SOURCE EXTRACT —
--------------------------------

You are viewing a plain text version of this content. The canonical link for it is here.
Posted to commits@hudi.apache.org by GitBox <gi...@apache.org> on 2022/10/13 09:41:34 UTC

[GitHub] [hudi] boneanxs opened a new issue, #6938: [SUPPORT] HoodieTimelineArchiver could archive uncleaned replace commits causing duplicates

boneanxs opened a new issue, #6938:
URL: https://github.com/apache/hudi/issues/6938

   **_Tips before filing an issue_**
   
   - Have you gone through our [FAQs](https://hudi.apache.org/learn/faq/)?
   
   - Join the mailing list to engage in conversations and get faster support at dev-subscribe@hudi.apache.org.
   
   - If you have triaged this as a bug, then file an [issue](https://issues.apache.org/jira/projects/HUDI/issues) directly.
   
   **Describe the problem you faced**
   
   Say we have a spark streaming job write data to a Hudi table while disable `hoodie.clean.automatic` to avoid heavy clean operation to block the write speed, while we'll use a new clustering job to compact old small files as well as optimize file layout. 
   
   We also build another independent clean job(Use `KEEP_LASTEST_FILE_VERSION` to clean old version files, but sometimes as the replaceCommit could be archived by the write streaming job's archiver, so the clean job can not find any old version files, whereas the duplicates issue occurs.

--------------------------------

ENTRIES PROVIDED —

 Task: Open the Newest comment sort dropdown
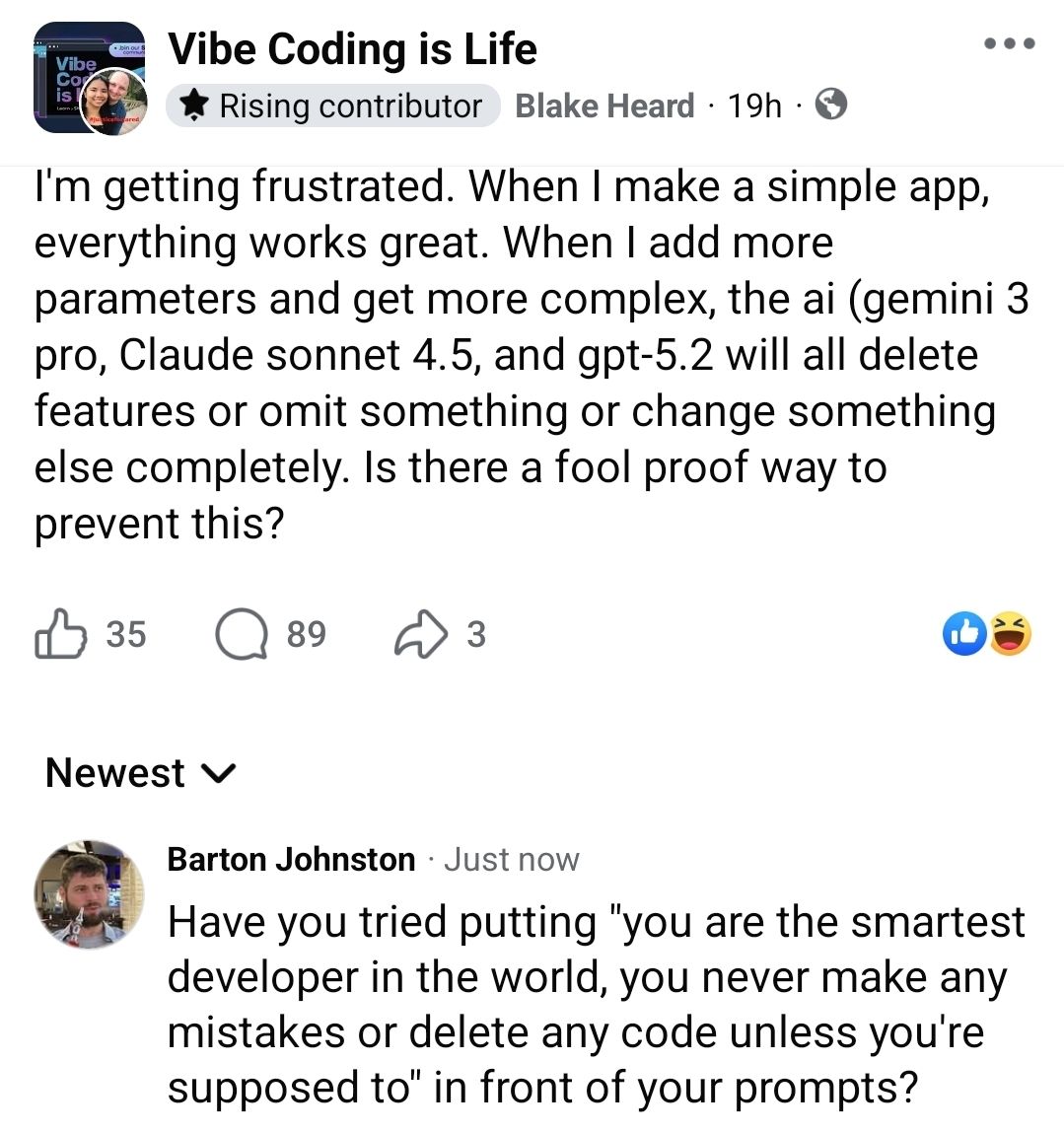point(116,773)
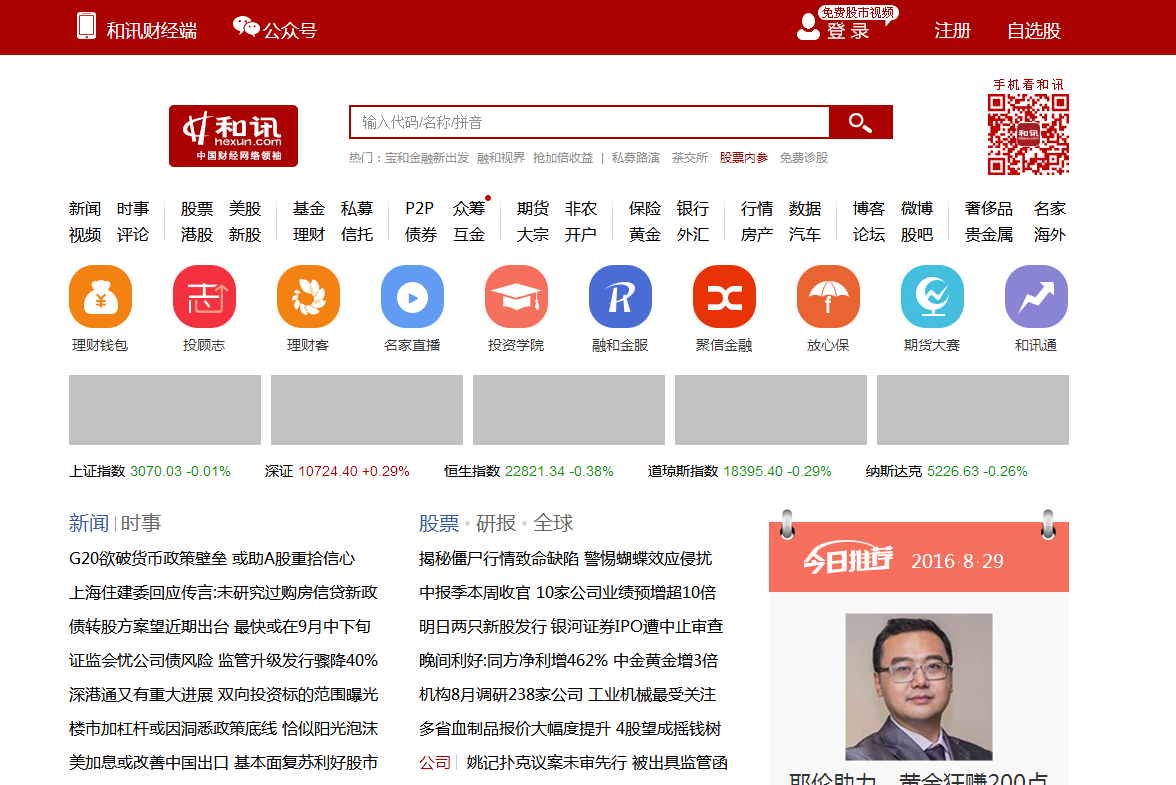Open the 理财钱包 money bag icon
This screenshot has height=785, width=1176.
[100, 297]
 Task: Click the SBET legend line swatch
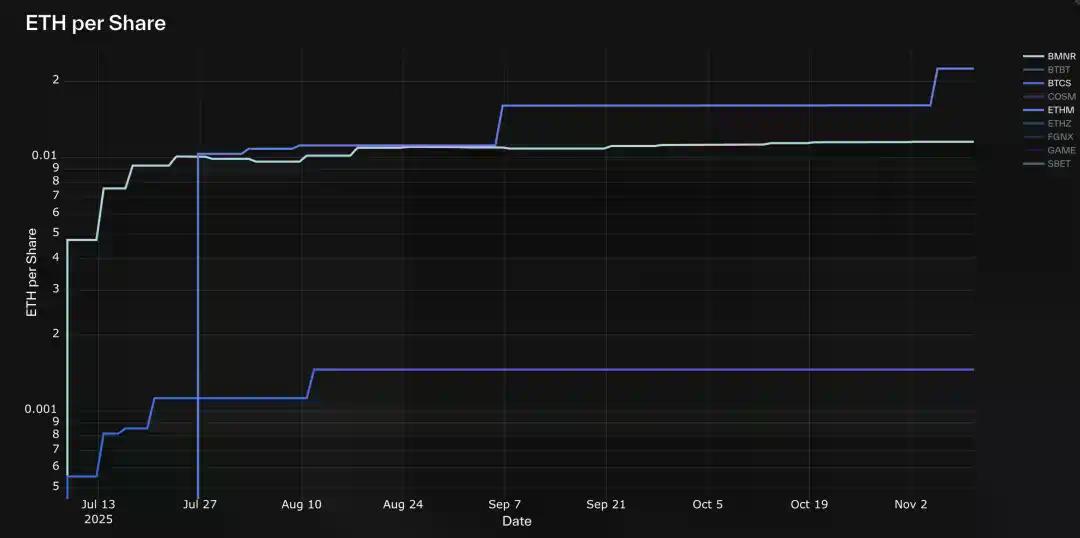[1033, 164]
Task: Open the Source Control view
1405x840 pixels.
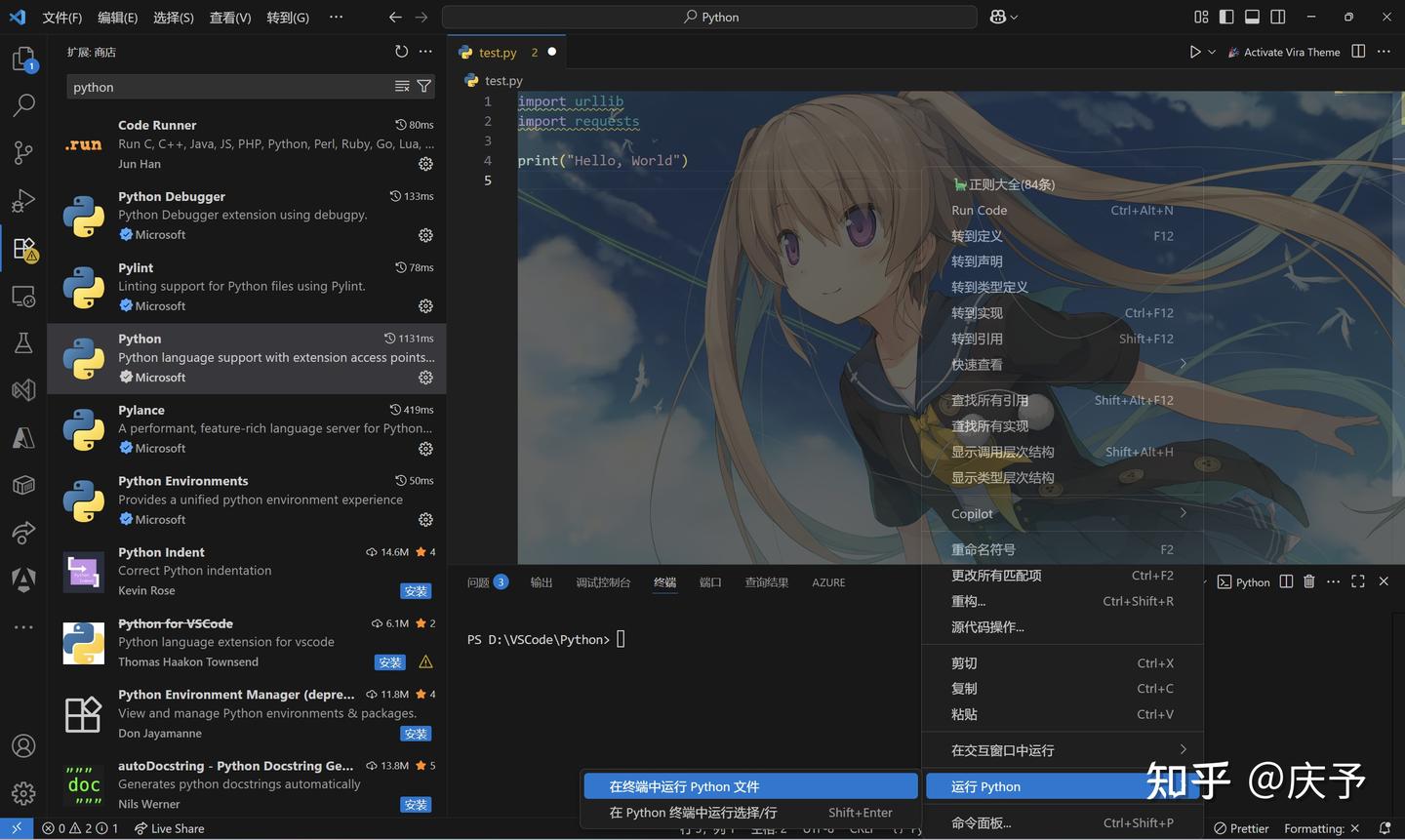Action: pyautogui.click(x=23, y=152)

--------------------------------

WHAT IS ASKED — Print the archived Hudi issue above in full, unchanged word for word.

THE RESULT —
You are viewing a plain text version of this content. The canonical link for it is here.
Posted to commits@hudi.apache.org by GitBox <gi...@apache.org> on 2022/10/13 09:41:34 UTC

[GitHub] [hudi] boneanxs opened a new issue, #6938: [SUPPORT] HoodieTimelineArchiver could archive uncleaned replace commits causing duplicates

boneanxs opened a new issue, #6938:
URL: https://github.com/apache/hudi/issues/6938

   **_Tips before filing an issue_**
   
   - Have you gone through our [FAQs](https://hudi.apache.org/learn/faq/)?
   
   - Join the mailing list to engage in conversations and get faster support at dev-subscribe@hudi.apache.org.
   
   - If you have triaged this as a bug, then file an [issue](https://issues.apache.org/jira/projects/HUDI/issues) directly.
   
   **Describe the problem you faced**
   
   Say we have a spark streaming job write data to a Hudi table while disable `hoodie.clean.automatic` to avoid heavy clean operation to block the write speed, while we'll use a new clustering job to compact old small files as well as optimize file layout. 
   
   We also build another independent clean job(Use `KEEP_LASTEST_FILE_VERSION` to clean old version files, but sometimes as the replaceCommit could be archived by the write streaming job's archiver, so the clean job can not find any old version files, whereas the duplicates issue occurs.